Is there a way to do this using the same form, by changing some argument in the command button code that calls these this form?
 
Hallo,

If you put the form to be readonly/edited as a subform, you can put a button on the main form to toggle the subforms AllowEdits property.
You can't do it in a single form as setting allowedits to be false means you can't press any buttons either (I don't think)
If you still want to use a single form then you could write a loop to do the hiding, something like:
Code:
dim ctlControl as control
me!btnEdit.setfocus
for each ctlControl in Me.Controls
  if ctlControl.name <>"btnEdit" then ctlControl.Enabled=false
next ctlControl
There's help under 'Each' in Access help.

Hope that helps,

- Frink
 
You can try, when opening the form...

DoCmd.OpenForm "frmForm1", acNormal, , , acFormEdit
DoCmd.OpenForm "frmForm1", acNormal, , , acFormReadOnly
DoCmd.OpenForm "frmForm1", acNormal, , , acFormAdd

or individually, setting the read/write properties, by a method of your choosing. Maybe an option group above the command button?...

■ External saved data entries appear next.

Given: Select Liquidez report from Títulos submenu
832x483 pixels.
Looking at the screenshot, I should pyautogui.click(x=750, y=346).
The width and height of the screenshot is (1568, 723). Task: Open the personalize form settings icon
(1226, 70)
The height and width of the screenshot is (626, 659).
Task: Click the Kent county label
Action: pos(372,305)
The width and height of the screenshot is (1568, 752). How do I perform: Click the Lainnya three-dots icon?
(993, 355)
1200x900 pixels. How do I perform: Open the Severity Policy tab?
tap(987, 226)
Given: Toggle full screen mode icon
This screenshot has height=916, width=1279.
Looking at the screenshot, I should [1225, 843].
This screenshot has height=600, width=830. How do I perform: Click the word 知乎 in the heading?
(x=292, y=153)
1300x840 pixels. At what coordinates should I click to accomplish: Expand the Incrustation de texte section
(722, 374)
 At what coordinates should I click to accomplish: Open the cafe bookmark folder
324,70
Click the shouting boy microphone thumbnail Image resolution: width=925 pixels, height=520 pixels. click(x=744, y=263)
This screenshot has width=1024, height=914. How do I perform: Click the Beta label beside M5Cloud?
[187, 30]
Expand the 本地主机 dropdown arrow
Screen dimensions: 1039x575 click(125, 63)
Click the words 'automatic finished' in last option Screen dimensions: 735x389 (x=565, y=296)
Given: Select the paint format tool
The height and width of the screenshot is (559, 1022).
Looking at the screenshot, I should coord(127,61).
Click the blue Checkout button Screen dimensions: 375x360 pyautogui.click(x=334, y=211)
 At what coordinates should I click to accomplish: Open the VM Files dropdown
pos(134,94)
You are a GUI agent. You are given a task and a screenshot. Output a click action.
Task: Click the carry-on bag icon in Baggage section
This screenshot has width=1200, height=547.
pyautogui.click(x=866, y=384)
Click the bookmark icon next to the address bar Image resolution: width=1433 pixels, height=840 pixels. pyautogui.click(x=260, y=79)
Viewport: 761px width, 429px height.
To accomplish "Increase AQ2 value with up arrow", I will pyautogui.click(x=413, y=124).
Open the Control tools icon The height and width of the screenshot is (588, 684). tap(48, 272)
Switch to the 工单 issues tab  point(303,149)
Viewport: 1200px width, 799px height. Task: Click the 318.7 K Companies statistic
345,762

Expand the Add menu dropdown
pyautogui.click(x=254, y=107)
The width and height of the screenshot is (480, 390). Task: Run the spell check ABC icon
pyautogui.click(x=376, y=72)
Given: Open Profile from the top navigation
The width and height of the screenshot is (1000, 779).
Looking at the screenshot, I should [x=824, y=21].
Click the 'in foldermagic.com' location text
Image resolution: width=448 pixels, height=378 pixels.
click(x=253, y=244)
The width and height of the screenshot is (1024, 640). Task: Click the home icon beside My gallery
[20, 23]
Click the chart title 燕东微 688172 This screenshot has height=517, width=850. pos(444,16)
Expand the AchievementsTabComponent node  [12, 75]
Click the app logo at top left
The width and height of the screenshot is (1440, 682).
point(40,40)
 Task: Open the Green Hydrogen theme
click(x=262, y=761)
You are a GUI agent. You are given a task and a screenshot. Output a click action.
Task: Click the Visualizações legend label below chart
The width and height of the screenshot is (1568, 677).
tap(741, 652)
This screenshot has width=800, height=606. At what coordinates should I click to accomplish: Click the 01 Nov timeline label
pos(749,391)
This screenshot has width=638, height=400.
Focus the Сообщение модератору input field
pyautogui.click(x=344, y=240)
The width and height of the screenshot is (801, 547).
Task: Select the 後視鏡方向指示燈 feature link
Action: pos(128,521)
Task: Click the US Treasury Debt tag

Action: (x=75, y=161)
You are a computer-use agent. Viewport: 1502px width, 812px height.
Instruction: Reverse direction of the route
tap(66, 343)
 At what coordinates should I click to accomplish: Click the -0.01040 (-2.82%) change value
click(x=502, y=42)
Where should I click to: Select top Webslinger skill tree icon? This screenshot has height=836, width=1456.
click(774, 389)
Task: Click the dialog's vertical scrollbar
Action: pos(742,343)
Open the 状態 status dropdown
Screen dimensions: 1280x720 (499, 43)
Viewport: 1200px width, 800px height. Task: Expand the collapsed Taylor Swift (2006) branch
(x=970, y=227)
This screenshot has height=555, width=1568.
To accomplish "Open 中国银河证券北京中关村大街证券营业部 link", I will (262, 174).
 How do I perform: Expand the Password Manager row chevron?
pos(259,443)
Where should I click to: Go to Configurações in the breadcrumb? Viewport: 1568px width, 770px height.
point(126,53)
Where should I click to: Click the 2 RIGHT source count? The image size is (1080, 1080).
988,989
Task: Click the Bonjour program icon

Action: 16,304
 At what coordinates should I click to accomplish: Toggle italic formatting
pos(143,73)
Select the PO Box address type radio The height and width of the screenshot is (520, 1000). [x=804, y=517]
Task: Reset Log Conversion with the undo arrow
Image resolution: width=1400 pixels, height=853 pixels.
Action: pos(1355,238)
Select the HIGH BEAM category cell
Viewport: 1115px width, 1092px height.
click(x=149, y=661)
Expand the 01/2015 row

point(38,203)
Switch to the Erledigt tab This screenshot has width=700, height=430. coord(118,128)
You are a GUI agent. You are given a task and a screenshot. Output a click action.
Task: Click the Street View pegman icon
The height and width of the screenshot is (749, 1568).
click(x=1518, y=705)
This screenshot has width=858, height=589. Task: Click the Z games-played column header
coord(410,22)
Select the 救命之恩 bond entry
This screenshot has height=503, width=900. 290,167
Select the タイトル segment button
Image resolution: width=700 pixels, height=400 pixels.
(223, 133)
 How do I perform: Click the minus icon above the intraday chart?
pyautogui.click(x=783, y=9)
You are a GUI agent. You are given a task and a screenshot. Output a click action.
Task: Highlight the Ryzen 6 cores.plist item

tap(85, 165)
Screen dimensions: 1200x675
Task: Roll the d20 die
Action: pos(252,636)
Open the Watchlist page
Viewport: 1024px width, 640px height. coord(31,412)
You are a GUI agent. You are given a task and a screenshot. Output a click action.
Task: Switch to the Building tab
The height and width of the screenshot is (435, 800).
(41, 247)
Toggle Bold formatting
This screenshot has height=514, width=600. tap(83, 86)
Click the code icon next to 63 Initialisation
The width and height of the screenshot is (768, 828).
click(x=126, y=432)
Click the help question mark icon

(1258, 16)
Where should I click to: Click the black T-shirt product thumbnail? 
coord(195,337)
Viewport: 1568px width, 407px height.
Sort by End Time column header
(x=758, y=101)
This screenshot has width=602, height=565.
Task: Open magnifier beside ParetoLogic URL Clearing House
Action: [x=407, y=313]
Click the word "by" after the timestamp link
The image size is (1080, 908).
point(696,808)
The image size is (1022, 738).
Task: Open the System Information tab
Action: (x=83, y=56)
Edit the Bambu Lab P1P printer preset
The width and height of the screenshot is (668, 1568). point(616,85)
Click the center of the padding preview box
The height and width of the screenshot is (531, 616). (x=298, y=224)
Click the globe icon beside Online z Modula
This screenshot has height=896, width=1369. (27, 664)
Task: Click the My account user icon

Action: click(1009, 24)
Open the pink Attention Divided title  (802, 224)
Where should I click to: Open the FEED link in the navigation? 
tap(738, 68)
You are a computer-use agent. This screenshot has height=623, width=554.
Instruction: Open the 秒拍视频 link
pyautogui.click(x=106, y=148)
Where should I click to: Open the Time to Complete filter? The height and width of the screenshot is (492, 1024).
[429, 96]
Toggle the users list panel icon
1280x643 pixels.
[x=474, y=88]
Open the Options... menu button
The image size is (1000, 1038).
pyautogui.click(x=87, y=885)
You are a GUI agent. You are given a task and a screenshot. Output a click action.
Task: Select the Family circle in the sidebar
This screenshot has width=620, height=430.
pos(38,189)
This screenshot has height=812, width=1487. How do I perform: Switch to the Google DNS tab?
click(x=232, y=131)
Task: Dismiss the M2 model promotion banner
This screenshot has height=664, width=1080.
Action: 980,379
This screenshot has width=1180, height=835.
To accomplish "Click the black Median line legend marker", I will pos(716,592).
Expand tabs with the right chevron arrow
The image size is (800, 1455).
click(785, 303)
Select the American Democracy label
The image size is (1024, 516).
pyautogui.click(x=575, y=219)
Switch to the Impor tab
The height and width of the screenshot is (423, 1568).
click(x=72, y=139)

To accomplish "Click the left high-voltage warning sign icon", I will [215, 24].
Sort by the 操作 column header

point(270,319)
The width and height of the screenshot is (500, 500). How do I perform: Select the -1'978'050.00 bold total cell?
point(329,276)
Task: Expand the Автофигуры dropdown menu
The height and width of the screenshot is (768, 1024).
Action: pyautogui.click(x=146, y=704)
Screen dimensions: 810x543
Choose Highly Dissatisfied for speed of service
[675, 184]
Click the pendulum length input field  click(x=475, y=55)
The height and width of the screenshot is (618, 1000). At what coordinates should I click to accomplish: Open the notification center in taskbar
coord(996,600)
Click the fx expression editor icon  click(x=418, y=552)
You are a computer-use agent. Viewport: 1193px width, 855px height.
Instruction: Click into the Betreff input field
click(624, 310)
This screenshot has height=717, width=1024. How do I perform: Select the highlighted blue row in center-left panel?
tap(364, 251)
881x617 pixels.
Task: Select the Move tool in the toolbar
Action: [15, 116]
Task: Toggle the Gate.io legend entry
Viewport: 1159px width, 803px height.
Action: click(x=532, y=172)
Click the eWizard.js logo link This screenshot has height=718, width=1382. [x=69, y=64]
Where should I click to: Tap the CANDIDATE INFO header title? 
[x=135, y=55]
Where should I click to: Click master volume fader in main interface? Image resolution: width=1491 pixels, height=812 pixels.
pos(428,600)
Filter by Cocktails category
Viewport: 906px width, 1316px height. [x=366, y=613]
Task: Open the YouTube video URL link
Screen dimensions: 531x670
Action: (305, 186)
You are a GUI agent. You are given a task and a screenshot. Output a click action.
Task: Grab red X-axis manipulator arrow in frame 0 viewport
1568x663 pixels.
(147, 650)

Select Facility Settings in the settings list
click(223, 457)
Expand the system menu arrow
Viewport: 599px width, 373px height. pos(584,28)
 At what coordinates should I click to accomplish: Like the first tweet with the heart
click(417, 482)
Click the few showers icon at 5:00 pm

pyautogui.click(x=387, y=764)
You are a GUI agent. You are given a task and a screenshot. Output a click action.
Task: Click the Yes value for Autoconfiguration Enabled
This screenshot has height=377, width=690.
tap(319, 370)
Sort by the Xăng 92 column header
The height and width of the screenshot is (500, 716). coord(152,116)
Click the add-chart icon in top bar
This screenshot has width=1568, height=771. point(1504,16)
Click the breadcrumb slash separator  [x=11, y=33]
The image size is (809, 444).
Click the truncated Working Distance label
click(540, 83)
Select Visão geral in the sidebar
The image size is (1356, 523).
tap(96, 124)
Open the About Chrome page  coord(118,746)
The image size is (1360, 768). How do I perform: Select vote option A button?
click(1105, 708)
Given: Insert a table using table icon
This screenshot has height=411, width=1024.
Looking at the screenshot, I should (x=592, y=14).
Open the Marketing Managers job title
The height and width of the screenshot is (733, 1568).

Private Sub CmdOpenForm_Click()
Select Case optEditStatus
Case 1
DoCmd.OpenForm "frmForm1"
Forms!frmForm1.AllowAdditions = True
Forms!frmForm1.AllowDeletions = False
Forms!frmForm1.AllowEdits = True
Forms!frmForm1.AllowFilters = False
Case 2
DoCmd.OpenForm "frmForm1"
Forms!frmForm1.AllowAdditions = False
Forms!frmForm1.AllowDeletions = False
Forms!frmForm1.AllowEdits = False
Forms!frmForm1.AllowFilters = False
Case 3....


Hope this helps, Good Luck!
 
There's a bit more info on "control looping" in faq702-5010, too, to build a little on Frink's reply (methods of including/excluding control types etc...)

You could then for instance use buttons on the form, or pass some value as openargs when opening, to invoke different "states" of the form.